The story behind the picture that touched the world - “Napalm Girl”

This is the story behind the picture that touched the world, titled “The Terror of War”, though it is more commonly known as “Napalm Girl”.

The Terror of War, also known as “Napalm Girl” . A Pulitzer Prize–winning photograph taken by Vietnamese-American photojournalist Nick Ut on June 8, 1972, during the Vietnam War. It captures Phan Thị Kim Phúc, a nine-year-old girl, running naked and screaming in agony after a napalm bomb was mistakenly dropped by South Vietnamese planes on her village of Trảng Bàng

I met Phan Thị Kim Phúc (Kim), UNESCO-MOST BRIDGES Coalition Goodwill Ambassador and global peace advocate during Bridging Futures: Connecting Today's Decisions to Tomorrows Needs in Swansea. Kim is the girl in this iconic photograph from the Vietnam War, captured as she fled a napalm attack at the age of nine, 8th June 1972. The back of her body, what we cannot see in the image, had been severely burned in the attack. Her skin had melted away.

Phan Thị Kim Phúc delivers the Inaugural Bridging Futures Lecture.

What many don’t know is that Kim was so badly injured, she was laid in a morgue and left for dead, for three days.

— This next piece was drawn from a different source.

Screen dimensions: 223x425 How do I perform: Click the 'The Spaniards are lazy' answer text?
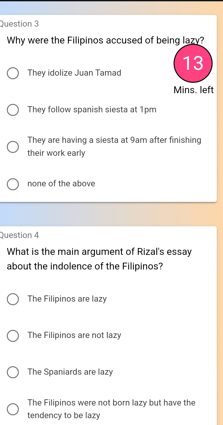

But she survived. But what truly captured me wasn’t just the tragedy, it was her journey to recovery. The long, painful path to becoming happy again. The courageous choice to forgive!!

As she began to rebuild her life and follow the footpath to her heroes, doctors and nurses and to pursue her dream of studying medicine, she was pulled out of medical school by the Vietnamese government. They wanted to use her as a living symbol, a war heroine, rather than allow her to follow her own path. Her personal healing was politicised. Her autonomy denied.

But Kim has transformed her story into one of peace, compassion, and resilience. Hearing her speak was heartbreaking, inspiring, and deeply human. I cried. My heart ached for the child she was, and for the woman she became, against all odds.

I wrote this post to honour the light she carries, to share her story, and to remind us all that behind every image of war is a human life, a child, a parent, a dream interrupted.

Kim’s journey is not just history. It’s a mirror held up to the present. As war crimes continue today, in Gaza, in Ukraine, in Sudan, and beyond, her story urges us to look beyond the headlines and statistics. To see the people. To feel their pain. And to act with empathy, courage, and resolve, and to give children a childhood, and an education!

Let her story be a call to conscience: that healing is possible, but justice must be pursued. That peace begins when we refuse to turn away, refuse to give up.

Phan Thị Kim Phúc with Tyra Oseng-Rees holding her signed book "Fire Road" at UNESCO-MOST BRIDGES Coalition Bridging Futures: Connecting Today's Decisions to Tomorrows Needs.